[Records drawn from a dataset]
##############################
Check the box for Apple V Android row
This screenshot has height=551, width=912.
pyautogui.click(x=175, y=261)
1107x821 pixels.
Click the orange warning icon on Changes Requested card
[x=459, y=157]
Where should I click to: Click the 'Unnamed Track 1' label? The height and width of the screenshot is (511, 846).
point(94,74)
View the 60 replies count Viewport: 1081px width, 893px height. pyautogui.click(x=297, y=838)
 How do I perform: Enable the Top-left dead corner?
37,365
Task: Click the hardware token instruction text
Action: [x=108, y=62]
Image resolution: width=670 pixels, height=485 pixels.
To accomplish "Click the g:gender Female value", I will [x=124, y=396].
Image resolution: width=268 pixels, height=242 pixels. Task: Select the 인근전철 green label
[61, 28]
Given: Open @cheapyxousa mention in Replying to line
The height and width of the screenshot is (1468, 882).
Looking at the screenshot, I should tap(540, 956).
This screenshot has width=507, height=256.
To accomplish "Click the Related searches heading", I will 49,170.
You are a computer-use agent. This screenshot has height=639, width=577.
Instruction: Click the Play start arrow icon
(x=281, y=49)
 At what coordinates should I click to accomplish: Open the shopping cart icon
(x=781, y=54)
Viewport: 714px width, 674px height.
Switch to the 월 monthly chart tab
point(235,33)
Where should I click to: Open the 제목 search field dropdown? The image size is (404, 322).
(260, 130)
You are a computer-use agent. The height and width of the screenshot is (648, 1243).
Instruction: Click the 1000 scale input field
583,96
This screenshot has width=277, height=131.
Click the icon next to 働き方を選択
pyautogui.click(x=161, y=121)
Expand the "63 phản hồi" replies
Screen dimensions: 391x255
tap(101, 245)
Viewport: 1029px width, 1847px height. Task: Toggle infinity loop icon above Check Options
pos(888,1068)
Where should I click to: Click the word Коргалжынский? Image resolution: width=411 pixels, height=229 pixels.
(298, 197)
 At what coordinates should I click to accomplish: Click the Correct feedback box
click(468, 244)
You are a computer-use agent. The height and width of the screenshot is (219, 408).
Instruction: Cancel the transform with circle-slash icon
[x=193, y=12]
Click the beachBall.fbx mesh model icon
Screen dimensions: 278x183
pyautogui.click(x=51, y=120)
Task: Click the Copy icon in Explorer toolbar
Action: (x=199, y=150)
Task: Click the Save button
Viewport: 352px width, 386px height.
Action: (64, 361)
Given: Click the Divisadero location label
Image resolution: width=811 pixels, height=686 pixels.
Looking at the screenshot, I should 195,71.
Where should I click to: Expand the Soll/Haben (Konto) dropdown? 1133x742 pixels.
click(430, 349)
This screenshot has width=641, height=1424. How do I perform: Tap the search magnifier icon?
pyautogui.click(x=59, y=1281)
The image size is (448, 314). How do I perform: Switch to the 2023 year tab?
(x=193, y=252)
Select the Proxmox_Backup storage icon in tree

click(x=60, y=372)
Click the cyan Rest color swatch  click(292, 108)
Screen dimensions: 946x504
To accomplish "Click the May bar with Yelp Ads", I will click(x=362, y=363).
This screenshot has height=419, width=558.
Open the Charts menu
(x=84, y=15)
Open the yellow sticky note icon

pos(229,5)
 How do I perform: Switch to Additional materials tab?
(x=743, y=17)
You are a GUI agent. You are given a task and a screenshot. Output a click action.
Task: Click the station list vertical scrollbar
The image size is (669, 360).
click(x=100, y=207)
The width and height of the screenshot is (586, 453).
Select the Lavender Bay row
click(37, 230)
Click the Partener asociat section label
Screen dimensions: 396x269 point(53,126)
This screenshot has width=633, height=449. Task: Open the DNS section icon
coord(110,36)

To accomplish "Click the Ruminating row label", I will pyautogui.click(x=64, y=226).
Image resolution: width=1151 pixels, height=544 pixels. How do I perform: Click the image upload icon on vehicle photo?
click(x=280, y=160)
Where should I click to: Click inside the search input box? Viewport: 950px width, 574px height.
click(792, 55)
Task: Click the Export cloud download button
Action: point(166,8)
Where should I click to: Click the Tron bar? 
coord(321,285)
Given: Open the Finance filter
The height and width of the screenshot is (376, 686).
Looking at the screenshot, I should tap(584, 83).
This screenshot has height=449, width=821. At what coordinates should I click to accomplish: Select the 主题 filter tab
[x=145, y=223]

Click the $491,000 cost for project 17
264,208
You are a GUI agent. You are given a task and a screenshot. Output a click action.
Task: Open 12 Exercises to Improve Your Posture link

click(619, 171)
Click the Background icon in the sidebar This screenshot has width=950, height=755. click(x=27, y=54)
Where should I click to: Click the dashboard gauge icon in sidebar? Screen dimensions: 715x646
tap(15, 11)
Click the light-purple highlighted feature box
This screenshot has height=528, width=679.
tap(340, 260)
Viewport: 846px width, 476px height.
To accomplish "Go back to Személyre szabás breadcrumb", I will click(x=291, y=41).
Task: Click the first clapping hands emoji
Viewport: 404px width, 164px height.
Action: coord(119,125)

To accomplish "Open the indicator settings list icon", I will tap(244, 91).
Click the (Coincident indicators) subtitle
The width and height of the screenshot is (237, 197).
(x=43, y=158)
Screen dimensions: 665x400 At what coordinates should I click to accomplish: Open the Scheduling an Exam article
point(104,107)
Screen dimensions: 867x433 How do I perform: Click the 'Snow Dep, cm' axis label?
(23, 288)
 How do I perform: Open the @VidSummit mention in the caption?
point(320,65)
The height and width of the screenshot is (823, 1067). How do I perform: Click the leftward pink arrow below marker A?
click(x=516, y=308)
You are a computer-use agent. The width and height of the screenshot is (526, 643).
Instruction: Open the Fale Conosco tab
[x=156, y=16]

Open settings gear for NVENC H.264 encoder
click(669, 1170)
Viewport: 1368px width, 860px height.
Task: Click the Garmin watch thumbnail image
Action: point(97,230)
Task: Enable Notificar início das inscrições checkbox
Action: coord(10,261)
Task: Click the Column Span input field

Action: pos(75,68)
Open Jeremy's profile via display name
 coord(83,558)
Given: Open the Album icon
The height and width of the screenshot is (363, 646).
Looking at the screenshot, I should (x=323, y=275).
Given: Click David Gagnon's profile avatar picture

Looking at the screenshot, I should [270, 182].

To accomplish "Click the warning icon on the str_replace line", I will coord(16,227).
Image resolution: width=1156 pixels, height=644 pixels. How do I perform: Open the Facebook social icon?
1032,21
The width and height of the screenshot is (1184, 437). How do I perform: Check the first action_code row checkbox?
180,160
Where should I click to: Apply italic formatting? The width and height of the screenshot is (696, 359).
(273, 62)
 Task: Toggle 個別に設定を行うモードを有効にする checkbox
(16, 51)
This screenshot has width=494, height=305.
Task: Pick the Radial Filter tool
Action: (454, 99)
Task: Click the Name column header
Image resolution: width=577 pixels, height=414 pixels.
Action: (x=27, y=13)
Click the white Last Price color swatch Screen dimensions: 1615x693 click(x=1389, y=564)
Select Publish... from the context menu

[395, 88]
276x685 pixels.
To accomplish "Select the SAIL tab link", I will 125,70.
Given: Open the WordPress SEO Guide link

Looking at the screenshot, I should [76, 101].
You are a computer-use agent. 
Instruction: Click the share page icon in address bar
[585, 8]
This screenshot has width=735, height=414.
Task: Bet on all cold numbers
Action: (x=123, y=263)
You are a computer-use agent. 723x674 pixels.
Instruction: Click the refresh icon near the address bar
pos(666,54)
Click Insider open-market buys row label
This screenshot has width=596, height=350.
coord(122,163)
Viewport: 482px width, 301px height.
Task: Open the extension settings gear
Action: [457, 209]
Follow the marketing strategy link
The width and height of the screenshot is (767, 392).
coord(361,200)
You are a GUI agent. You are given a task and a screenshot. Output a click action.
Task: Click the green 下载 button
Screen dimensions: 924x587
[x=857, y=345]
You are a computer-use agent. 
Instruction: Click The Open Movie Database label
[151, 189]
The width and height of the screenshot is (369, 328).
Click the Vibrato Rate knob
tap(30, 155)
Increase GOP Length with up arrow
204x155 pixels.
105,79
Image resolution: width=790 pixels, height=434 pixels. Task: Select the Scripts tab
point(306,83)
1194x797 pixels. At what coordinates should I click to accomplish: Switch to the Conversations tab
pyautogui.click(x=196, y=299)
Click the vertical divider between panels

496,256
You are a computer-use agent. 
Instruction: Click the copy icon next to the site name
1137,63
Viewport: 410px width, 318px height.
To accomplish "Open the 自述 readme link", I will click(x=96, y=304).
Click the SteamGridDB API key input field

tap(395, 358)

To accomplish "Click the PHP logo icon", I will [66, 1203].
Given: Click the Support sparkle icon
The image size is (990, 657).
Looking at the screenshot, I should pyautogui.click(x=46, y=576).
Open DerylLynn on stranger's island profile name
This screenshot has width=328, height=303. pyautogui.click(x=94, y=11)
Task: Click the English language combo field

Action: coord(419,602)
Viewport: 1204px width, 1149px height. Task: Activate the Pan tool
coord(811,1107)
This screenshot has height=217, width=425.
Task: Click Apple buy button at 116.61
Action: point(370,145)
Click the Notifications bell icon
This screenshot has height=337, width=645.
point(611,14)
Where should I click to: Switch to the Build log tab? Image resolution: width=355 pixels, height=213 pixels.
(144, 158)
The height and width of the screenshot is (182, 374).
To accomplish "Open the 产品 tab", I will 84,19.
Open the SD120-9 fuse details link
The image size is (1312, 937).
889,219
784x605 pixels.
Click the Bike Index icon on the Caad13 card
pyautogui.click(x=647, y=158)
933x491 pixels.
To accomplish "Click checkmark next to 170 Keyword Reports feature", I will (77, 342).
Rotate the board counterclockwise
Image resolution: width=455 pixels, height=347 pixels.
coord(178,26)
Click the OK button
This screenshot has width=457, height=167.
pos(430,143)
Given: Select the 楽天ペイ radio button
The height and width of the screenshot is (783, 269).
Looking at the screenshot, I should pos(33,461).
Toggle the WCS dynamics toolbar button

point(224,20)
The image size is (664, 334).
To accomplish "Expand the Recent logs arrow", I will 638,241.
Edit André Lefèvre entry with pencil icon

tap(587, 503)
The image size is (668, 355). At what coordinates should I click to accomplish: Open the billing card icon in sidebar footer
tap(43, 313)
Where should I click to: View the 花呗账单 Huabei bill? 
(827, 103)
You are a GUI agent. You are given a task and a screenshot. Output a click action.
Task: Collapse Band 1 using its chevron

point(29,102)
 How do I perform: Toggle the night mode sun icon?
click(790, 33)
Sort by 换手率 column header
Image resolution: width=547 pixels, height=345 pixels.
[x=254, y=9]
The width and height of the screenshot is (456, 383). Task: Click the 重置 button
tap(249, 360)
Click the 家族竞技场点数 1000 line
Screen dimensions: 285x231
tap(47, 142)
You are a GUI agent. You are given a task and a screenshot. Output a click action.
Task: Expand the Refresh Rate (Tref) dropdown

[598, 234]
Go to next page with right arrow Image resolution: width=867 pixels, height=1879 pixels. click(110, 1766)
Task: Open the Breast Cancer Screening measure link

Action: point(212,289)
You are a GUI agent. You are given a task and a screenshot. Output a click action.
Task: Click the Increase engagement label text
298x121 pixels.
##############################
What number of lines in the records hold the word "header"? Reply with that number alone.

• RESPONSE BOX:
2